**What is needed**:
Could you count the lines in the data that contain "Task"? Reply with the number only.

**Record extracts**:
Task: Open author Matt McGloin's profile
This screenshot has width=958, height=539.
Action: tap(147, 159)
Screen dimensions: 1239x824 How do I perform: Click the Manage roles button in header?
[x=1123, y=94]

--

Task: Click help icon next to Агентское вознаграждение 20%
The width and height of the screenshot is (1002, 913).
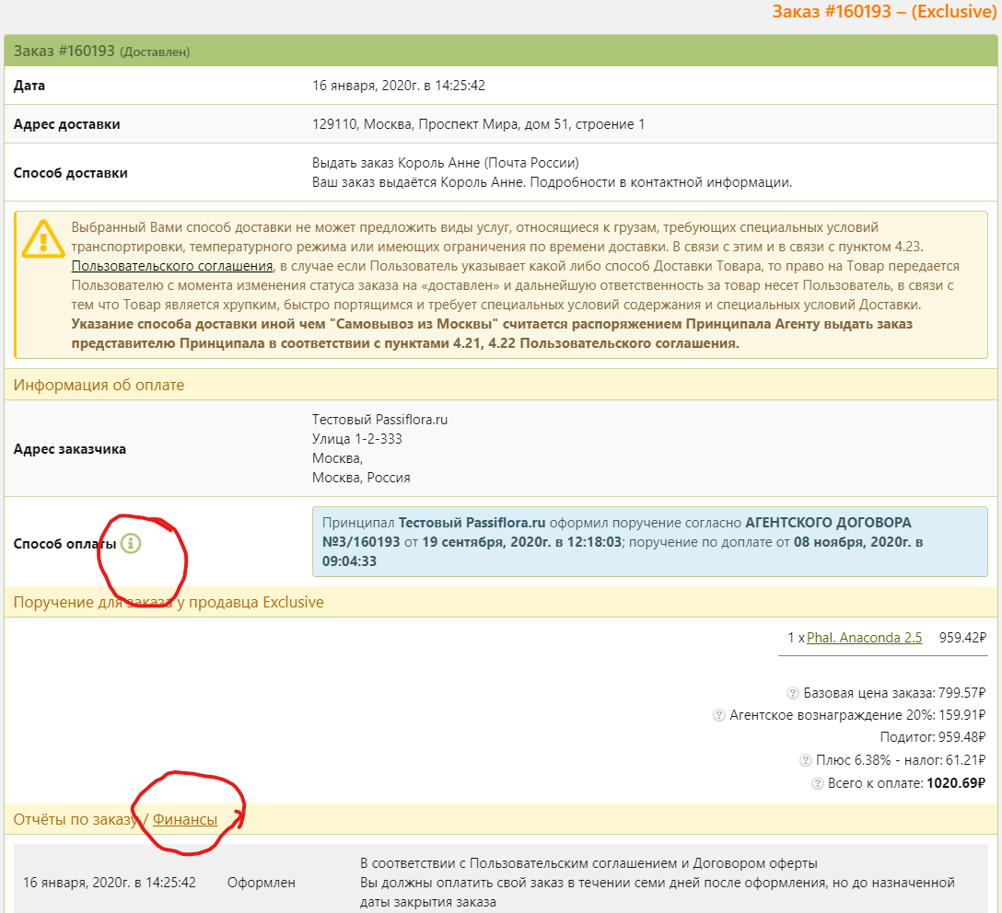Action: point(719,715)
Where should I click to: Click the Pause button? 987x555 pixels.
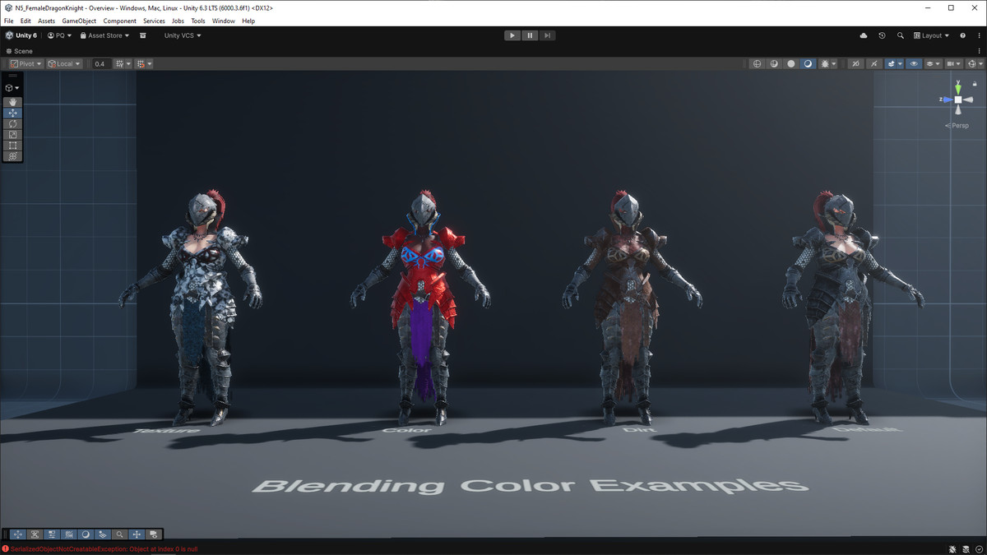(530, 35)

* * *

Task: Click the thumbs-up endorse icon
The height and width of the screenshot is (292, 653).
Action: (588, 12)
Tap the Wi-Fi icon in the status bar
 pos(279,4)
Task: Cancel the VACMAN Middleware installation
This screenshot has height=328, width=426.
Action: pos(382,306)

**Answer box**:
4